● **ASSIGNMENT**: An exact copy of all entries is the expected answer.

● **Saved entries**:
—————
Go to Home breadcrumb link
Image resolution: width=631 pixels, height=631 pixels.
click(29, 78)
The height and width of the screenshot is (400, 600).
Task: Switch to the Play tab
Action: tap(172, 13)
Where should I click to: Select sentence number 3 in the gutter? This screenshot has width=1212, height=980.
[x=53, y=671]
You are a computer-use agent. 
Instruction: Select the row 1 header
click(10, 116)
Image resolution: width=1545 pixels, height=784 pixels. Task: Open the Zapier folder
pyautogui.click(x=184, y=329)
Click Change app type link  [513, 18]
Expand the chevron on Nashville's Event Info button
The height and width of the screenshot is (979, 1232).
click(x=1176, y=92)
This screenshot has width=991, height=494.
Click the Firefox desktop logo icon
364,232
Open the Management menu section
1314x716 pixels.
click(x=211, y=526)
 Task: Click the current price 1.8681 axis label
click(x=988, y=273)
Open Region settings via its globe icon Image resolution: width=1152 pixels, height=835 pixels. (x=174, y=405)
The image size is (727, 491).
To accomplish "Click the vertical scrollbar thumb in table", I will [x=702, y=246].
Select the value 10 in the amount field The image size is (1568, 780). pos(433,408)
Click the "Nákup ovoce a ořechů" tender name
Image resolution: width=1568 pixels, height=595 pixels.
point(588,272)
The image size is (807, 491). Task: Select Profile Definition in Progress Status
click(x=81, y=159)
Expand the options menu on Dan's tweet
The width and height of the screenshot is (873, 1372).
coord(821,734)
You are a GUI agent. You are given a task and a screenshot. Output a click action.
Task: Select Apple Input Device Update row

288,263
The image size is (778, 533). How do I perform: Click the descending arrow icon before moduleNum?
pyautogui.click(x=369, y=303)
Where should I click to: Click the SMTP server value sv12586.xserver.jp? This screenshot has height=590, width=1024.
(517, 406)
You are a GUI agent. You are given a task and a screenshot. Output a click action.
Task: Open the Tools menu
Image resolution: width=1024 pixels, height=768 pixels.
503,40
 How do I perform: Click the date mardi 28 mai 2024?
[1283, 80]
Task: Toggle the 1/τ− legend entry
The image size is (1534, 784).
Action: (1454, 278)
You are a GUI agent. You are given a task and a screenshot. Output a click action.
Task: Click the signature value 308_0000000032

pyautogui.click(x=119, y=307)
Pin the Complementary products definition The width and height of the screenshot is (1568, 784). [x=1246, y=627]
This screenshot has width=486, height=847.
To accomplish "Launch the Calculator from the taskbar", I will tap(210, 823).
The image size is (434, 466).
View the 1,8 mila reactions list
—————
● **YOUR RESPONSE**:
Go to Home breadcrumb link
Image resolution: width=631 pixels, height=631 pixels.
click(29, 78)
The height and width of the screenshot is (400, 600).
Task: Switch to the Play tab
Action: tap(172, 13)
Where should I click to: Select sentence number 3 in the gutter? This screenshot has width=1212, height=980.
[x=53, y=671]
You are a computer-use agent. 
Instruction: Select the row 1 header
click(10, 116)
Image resolution: width=1545 pixels, height=784 pixels. Task: Open the Zapier folder
pyautogui.click(x=184, y=329)
Click Change app type link  [513, 18]
Expand the chevron on Nashville's Event Info button
The height and width of the screenshot is (979, 1232).
click(x=1176, y=92)
This screenshot has width=991, height=494.
Click the Firefox desktop logo icon
364,232
Open the Management menu section
1314x716 pixels.
click(x=211, y=526)
 Task: Click the current price 1.8681 axis label
click(x=988, y=273)
Open Region settings via its globe icon Image resolution: width=1152 pixels, height=835 pixels. (x=174, y=405)
The image size is (727, 491).
To accomplish "Click the vertical scrollbar thumb in table", I will [x=702, y=246].
Select the value 10 in the amount field The image size is (1568, 780). pos(433,408)
Click the "Nákup ovoce a ořechů" tender name
Image resolution: width=1568 pixels, height=595 pixels.
point(588,272)
The image size is (807, 491). Task: Select Profile Definition in Progress Status
click(x=81, y=159)
Expand the options menu on Dan's tweet
The width and height of the screenshot is (873, 1372).
coord(821,734)
You are a GUI agent. You are given a task and a screenshot. Output a click action.
Task: Select Apple Input Device Update row

288,263
The image size is (778, 533). How do I perform: Click the descending arrow icon before moduleNum?
pyautogui.click(x=369, y=303)
Where should I click to: Click the SMTP server value sv12586.xserver.jp? This screenshot has height=590, width=1024.
(517, 406)
You are a GUI agent. You are given a task and a screenshot. Output a click action.
Task: Open the Tools menu
Image resolution: width=1024 pixels, height=768 pixels.
503,40
 How do I perform: Click the date mardi 28 mai 2024?
[1283, 80]
Task: Toggle the 1/τ− legend entry
The image size is (1534, 784).
Action: (1454, 278)
You are a GUI agent. You are given a task and a screenshot. Output a click action.
Task: Click the signature value 308_0000000032

pyautogui.click(x=119, y=307)
Pin the Complementary products definition The width and height of the screenshot is (1568, 784). [x=1246, y=627]
This screenshot has width=486, height=847.
To accomplish "Launch the Calculator from the taskbar", I will tap(210, 823).
The image size is (434, 466).
View the 1,8 mila reactions list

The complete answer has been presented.